Cots are placed at COVID-safe distances from each other on the gym floor, each topped with a crisp white blanket. Urns of coffee wait at the entrance.
But it is information that is most craved by those staying at the rec center in western Nevada and others who have found their own shelter after some 50,000 people were given evacuation orders because of the Caldor fire across the state line in California.
Forest Service staff stood at the door of the rec center, pointing to a poster-sized map on an easel as they answered questions from evacuees about where the fire was in relation to people’s homes.
Cal Fire spokesman Henry Herrera told Reuters by phone Tuesday that two large spot fires crept to within 3 miles of the southern boundary of South Lake Tahoe, Calif., a town of some 22,000 about 30 miles southwest of Carson City.
Officials said the fire was quite close on Tuesday to the unincorporated community of Meyers, a former trading post and Pony Express station about 6 miles from South Lake Tahoe that has one grocery store, a hardware shop, a lumber yard and a handful of restaurants and shops. Meyers residents are among those under evacuation orders.
“This thing is just unstoppable,” Lee England, who fled her South Lake Tahoe apartment late Sunday, said as she sat outside the Carson City rec center Tuesday evening.
Before leaving, the 47-year-old hip hop skate performer and instructor initially thought – or hoped – she was seeing a storm in the distance.
“It was only wishful thinking that it was rain,” she said. “It was smoke.”

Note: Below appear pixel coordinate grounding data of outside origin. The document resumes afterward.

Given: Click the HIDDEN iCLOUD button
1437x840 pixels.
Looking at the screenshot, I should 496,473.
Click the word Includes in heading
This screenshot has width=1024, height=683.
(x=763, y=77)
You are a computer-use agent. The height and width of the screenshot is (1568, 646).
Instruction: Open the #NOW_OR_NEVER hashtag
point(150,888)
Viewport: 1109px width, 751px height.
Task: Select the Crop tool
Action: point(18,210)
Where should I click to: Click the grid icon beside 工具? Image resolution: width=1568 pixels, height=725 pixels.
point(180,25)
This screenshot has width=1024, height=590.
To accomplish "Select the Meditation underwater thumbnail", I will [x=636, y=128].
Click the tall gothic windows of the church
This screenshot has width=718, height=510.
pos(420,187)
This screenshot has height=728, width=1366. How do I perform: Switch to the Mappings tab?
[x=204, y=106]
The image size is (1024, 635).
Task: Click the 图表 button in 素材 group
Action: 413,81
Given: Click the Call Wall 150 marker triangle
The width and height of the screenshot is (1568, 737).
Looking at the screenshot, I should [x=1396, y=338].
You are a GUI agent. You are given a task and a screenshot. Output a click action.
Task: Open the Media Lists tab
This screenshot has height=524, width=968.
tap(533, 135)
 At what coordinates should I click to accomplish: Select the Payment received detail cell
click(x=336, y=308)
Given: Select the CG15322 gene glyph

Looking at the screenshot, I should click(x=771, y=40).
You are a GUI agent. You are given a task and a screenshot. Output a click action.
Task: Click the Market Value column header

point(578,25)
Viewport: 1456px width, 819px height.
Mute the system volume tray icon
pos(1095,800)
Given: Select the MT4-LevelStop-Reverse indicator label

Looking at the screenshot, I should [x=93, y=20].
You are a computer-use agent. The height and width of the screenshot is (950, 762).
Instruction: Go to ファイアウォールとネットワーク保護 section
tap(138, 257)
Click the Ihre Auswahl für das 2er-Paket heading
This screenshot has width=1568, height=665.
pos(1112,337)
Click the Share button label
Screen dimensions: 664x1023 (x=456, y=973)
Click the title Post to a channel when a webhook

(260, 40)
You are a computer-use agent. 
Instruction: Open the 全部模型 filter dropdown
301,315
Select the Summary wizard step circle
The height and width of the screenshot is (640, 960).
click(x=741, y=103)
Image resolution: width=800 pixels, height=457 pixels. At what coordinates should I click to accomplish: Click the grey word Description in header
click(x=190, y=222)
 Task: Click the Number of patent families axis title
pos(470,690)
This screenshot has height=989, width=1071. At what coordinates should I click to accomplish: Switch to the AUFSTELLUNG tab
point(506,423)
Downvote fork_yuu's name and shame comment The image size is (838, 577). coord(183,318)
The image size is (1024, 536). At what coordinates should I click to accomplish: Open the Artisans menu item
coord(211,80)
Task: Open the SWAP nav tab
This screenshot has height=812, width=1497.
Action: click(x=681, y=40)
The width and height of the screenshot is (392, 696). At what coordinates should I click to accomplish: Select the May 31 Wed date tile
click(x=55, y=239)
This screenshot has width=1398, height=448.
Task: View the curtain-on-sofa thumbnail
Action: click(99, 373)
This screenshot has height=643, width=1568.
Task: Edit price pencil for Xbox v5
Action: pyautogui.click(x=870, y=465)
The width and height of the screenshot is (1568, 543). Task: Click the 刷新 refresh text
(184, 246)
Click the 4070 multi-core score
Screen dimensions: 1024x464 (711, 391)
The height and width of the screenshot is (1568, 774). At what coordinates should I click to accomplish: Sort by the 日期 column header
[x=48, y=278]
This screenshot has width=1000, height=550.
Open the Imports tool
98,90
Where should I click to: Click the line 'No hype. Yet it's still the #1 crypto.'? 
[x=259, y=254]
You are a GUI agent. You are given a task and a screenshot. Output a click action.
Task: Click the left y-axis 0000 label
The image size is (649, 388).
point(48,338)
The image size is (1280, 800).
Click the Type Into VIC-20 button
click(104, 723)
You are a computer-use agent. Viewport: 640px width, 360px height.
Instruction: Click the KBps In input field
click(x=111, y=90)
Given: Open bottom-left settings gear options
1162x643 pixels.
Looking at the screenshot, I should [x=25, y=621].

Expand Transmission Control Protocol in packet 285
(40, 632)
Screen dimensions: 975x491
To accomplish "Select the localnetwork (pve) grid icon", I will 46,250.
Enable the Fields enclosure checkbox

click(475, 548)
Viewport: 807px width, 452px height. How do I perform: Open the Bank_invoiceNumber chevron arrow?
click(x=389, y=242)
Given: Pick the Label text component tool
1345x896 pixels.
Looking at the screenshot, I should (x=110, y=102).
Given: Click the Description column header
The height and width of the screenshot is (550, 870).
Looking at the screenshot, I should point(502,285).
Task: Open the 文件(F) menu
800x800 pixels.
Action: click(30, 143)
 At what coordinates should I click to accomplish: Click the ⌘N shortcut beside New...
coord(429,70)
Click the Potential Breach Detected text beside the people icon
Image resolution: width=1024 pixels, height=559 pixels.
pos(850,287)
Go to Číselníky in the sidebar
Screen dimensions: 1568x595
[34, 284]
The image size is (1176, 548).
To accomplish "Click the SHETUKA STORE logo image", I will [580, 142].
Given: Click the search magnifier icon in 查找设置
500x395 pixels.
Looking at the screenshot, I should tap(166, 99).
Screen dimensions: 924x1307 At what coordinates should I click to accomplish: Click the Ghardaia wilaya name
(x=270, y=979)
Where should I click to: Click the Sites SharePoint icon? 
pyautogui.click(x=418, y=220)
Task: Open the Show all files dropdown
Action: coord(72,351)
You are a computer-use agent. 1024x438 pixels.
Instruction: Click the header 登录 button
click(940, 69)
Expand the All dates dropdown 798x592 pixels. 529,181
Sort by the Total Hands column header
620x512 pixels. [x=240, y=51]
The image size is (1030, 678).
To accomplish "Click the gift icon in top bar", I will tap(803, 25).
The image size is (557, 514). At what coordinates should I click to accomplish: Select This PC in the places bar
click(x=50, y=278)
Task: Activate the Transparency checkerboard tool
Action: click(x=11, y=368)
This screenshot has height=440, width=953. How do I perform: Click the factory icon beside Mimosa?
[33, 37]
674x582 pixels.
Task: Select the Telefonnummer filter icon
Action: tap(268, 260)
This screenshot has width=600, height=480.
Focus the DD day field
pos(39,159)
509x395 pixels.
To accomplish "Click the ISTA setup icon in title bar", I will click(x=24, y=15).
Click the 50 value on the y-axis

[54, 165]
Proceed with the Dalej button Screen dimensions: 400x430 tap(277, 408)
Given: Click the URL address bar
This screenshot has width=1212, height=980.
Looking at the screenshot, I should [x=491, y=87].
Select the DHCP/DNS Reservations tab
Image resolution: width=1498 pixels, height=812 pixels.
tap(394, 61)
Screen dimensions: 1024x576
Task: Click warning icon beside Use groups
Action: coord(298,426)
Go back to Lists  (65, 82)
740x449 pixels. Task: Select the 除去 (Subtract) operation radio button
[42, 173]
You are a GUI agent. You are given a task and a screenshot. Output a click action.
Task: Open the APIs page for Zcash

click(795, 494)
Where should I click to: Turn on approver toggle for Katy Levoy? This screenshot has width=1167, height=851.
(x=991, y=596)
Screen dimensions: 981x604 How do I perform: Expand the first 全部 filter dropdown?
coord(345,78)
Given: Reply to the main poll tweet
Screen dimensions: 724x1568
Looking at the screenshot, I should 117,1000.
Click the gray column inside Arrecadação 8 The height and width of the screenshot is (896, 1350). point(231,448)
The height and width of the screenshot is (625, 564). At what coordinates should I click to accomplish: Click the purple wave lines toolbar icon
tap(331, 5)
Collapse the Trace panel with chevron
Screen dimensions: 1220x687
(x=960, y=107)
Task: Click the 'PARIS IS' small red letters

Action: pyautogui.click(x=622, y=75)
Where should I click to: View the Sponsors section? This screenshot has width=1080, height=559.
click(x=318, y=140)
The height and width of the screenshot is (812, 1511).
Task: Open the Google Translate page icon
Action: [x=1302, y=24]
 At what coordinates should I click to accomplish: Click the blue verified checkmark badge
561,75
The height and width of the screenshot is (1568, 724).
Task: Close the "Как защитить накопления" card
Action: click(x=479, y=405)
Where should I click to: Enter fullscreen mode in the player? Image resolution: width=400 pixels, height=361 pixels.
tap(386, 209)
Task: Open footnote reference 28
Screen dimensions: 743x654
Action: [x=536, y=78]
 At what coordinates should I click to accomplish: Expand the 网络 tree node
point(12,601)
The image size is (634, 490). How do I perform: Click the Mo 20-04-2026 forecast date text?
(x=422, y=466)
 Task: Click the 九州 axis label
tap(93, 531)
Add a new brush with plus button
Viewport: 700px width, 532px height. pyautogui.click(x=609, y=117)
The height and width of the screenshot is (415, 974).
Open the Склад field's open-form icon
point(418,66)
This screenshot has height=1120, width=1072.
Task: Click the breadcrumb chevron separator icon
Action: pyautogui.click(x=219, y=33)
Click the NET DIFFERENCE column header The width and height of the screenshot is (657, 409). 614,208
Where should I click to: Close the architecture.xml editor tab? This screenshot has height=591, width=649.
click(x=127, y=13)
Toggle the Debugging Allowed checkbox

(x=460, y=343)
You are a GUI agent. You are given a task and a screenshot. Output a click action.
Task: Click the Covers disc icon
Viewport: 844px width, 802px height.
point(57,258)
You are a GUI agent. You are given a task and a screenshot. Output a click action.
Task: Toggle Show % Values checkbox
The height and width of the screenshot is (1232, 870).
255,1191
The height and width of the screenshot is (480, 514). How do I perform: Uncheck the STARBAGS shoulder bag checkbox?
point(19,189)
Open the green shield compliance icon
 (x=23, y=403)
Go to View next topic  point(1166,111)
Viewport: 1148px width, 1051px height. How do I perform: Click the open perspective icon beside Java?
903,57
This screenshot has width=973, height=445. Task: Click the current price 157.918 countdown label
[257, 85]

The smell of smoke hung in the air in Carson City. When ash fell on the back of England’s Boston terrier Bon Bon, she bent and gently plucked the gray fleck from the dog’s black and white fur.
THEY’VE GOT TO SAVE IT
Inside the rec center, Joan, a 68-year-old retired paralegal who gave only her first name, sat in the first row of cots, bent over her iPhone watching fire updates being broadcast on Facebook from a community meeting near Sacramento, the California capital.
Joan said she watched the updates daily and even had a favorite briefer, a moustachioed fire official she described as particularly straightforward.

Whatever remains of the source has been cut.